Theorem 16.4 [LW94]. For any t, let $M_{t}$ (which is now a random variable) be the number of mistakes made so far by the randomized weighted majority algorithm, and let $m_{t}$ ( $i$ ) be (as before) the number of mistakes made so far by the ith expert. Then for every i, the expected number of mistakes of the algorithm is bounded by
$$\mathbb{E}\left[M_{t}\right] \leq(1+\epsilon) m_{t}(i)+O((\log k) / \epsilon) .$$
The performance of on-line algorithms is often expressed in terms of regret, namely, the largest gap between the performance of the on-line algorithm and the best performance in hindsight. Let us present the last result in this language. Let $i *$ be the expert with the minimum number of mistakes in some number $T$ of rounds.
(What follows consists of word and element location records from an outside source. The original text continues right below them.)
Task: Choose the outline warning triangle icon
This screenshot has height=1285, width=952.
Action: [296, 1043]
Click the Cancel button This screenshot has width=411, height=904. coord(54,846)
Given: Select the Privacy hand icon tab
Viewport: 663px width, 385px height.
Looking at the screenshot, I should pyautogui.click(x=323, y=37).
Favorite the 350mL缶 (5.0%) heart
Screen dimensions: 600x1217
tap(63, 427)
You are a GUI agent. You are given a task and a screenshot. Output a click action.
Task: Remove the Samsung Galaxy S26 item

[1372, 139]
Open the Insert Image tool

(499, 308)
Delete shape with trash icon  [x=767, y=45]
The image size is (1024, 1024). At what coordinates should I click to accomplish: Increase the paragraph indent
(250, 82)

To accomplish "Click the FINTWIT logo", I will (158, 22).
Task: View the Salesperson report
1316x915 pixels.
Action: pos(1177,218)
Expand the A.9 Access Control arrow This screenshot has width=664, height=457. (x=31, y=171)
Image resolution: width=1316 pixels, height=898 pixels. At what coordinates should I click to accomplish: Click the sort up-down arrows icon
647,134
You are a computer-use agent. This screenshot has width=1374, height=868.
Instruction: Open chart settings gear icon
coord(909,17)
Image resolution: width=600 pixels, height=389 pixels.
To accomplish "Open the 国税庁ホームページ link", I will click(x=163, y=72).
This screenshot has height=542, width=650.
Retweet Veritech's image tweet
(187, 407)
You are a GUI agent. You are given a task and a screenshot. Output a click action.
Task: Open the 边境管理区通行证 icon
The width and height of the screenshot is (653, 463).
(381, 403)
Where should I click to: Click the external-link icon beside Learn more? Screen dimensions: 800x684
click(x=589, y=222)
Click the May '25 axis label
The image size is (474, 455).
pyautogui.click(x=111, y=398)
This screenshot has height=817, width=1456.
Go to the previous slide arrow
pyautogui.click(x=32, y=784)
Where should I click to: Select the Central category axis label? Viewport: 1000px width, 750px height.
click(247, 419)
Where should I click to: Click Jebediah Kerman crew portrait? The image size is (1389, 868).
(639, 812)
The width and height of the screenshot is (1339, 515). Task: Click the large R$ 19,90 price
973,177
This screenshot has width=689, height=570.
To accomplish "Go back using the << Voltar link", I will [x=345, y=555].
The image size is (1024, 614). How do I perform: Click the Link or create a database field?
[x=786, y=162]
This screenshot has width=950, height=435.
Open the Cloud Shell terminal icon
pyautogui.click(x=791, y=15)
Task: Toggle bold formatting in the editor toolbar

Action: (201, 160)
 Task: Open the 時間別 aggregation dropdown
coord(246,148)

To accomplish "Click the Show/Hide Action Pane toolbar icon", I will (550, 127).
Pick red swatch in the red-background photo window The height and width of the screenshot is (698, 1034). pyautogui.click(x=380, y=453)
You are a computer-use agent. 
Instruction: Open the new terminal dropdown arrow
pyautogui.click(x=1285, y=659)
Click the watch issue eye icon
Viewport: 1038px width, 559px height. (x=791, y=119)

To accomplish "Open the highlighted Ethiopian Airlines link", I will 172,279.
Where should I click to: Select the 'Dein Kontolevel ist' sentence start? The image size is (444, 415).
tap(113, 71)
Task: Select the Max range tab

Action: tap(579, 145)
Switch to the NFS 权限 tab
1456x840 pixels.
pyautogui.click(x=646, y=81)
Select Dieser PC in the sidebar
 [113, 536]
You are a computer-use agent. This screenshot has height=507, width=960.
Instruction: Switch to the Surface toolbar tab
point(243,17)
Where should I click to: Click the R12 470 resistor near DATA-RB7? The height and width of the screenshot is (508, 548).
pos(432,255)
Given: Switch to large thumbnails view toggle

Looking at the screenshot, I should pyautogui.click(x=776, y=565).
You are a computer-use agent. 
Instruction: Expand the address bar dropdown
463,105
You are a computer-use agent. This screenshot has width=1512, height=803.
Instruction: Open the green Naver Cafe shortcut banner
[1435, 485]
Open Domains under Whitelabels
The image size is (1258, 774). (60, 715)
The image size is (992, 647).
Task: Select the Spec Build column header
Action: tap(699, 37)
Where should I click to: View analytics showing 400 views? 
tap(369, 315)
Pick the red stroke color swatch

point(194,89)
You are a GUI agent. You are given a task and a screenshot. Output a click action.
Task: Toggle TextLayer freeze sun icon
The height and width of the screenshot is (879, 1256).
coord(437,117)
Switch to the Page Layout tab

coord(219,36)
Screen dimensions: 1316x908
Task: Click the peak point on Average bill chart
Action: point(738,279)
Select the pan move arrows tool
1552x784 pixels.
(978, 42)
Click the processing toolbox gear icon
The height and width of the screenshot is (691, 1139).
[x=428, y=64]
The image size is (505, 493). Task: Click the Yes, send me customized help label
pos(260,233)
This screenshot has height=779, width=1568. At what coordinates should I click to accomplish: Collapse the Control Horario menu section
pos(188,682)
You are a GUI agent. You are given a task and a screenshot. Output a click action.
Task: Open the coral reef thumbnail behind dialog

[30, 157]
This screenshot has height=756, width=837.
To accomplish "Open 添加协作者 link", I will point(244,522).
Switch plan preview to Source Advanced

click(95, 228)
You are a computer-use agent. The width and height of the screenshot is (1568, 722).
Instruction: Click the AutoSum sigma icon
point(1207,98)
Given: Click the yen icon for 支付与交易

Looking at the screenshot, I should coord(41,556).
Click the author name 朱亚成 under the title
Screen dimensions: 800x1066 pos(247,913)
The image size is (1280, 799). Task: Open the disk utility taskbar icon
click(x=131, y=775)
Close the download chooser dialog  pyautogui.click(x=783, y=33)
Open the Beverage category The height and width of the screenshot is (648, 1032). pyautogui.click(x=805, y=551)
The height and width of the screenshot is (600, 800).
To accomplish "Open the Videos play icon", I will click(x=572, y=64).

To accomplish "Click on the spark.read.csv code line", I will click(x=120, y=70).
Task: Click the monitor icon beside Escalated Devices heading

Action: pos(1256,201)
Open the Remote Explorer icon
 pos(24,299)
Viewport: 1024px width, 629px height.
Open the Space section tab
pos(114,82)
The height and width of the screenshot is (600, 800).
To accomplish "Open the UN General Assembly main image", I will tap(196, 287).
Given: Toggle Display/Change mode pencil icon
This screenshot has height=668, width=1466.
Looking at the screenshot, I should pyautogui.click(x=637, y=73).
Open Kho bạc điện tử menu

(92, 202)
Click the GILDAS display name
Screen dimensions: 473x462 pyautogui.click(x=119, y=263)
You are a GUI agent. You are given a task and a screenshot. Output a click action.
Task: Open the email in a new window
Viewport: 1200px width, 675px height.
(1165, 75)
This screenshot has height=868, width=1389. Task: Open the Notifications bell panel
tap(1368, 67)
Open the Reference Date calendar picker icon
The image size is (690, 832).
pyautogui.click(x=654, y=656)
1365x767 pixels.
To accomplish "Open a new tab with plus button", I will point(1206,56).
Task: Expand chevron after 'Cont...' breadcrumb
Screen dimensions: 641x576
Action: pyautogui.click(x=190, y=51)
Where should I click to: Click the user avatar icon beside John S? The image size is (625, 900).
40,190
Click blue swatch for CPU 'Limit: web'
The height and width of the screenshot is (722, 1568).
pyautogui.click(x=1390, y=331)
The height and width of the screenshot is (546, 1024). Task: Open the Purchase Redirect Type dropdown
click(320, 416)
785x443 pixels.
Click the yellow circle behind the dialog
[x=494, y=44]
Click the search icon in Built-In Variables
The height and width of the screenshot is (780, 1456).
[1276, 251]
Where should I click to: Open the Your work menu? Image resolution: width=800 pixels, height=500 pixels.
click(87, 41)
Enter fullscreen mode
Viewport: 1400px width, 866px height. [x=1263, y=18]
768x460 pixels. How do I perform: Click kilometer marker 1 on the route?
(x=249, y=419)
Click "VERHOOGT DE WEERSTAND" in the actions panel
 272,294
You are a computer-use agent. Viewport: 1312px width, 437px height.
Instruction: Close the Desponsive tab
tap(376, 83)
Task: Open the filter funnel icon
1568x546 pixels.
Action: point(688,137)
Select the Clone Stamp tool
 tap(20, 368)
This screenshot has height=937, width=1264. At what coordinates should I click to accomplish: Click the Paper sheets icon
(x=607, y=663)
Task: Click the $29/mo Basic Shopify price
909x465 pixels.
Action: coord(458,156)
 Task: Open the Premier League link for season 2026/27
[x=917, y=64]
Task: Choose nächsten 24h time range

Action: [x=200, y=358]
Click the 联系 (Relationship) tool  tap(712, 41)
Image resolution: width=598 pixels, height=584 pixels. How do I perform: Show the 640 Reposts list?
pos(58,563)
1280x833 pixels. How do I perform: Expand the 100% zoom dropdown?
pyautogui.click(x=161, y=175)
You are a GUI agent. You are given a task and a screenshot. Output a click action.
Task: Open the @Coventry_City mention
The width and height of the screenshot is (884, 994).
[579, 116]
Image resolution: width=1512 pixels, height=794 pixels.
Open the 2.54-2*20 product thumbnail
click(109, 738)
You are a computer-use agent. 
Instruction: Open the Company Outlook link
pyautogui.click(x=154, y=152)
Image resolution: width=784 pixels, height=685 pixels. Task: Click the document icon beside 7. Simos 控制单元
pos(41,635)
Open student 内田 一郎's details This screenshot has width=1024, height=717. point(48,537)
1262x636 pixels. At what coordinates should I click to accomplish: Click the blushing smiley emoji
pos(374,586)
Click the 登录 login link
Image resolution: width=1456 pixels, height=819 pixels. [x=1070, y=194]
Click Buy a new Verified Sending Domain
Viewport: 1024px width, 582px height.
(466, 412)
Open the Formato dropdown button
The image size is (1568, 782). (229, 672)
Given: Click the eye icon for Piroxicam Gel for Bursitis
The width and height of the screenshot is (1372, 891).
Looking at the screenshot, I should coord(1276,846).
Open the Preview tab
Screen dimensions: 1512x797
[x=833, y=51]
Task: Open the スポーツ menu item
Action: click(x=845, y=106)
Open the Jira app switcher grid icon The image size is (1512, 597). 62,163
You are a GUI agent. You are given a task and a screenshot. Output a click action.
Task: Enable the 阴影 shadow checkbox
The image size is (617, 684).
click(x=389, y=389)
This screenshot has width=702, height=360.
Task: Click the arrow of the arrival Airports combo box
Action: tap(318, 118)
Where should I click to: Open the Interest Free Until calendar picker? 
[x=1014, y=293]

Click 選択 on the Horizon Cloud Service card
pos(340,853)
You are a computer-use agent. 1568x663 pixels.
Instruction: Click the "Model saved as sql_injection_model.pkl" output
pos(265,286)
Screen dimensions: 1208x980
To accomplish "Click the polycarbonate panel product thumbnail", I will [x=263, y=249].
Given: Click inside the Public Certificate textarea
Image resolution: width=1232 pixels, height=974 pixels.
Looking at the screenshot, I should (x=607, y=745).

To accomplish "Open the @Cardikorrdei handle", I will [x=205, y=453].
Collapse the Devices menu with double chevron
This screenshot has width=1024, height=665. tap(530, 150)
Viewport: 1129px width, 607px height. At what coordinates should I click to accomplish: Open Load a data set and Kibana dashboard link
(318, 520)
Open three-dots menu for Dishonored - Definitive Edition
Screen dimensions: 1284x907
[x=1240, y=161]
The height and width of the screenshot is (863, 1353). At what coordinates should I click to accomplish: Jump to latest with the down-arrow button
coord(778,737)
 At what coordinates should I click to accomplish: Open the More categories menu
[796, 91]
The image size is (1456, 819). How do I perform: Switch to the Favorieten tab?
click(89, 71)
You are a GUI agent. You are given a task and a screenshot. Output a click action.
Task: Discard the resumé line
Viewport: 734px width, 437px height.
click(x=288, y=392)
Thus the (expected) regret $\mathbb{E}\left[M_{T}\right]-m_{T}(i *)$ is bounded by $\epsilon m_{T}(i *)+O((\log k) / \epsilon)$. Using the trivial bound $m_{T}(i *) \leq T$, and choosing $\epsilon$ (which can be set at will) to balance the two terms in the bound, one sees that after any number $T$ of steps, the regret is bounded by
$$\mathbb{E}\left[M_{T}\right]-m_{T}(i *) \leq O(\sqrt{T \log k})$$
Thus, for very large $T$, the average regret per step is only $O(1 / \sqrt{T}$ ) (even though it could be 1 ). This dependence on $T$ is the best possible.